でも、何を着ても駄目、っていうのはなかなかつらい話だ。何を着たらいいのかすら分からなくなる。
「特にやりたいこともなくて、仕事に迷っていたとき、当時冒険者のギルド長だった叔父に、冒険者を勧められたんだ。人に勧める仕事にしては危険度が高い仕事だとは思うけど、当たればでかいし、それに、なにより、完全な実力社会。そりゃあ、容姿で他人から何か言われることがなくなるわけじゃなかったけど、見た目で実力が評価されなくなることは、絶対になかった」
その叔父さんも、イナリが自分の姿に酷いコンプレックスを持っていることを見抜いて、冒険者を勧めたんだろうか。
勧められるがままに冒険者になったイナリ。そうして、本人も思っていなかった以上に、上へ、上へとのぼりつめた、ということか。
「それで、僕は、あるとき、防具を新調することになって、服もまとめて買ったんだ。でも、そのとき、服の機能と予算を照らし合わせたら、一番いいのが、今まで敬遠してきたような、かっこいい服だった。抵抗はあったけど、防具の一種だから仕方ないって言い聞かせて着たんだ。――でも、それは、本当に防具の一種だった。誰も、僕の服装を馬鹿にしなかったんだよ」
冒険者でも、服にこだわりがある人はあるのだろう。いつぞやの、イナリに文句を言っていた、喋りが少し変わった冒険者のように。
でも、それは『防御力が許す範囲でいいものを』という話に違いない。冒険者の命を預ける防具や服で、防御力を捨ててまで見た目を気にしてなんかいられないんだろう。

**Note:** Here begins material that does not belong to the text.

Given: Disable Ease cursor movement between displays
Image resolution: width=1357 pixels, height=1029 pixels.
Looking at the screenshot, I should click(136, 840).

「僕はそのとき、初めて感動したよ。防具だったら、冒険者の服だったら何を着てもいいんだって。――そこから、興味を持って、僕はこの道に進みたくなった。冒険者を、やめて」
「いい話だね」
わたしは思わずそう言っていた。イナリが、不安そうな顔で「本当にそう思う?」と問うてくる。
その様子に、わたしは、肯定の言葉を返した。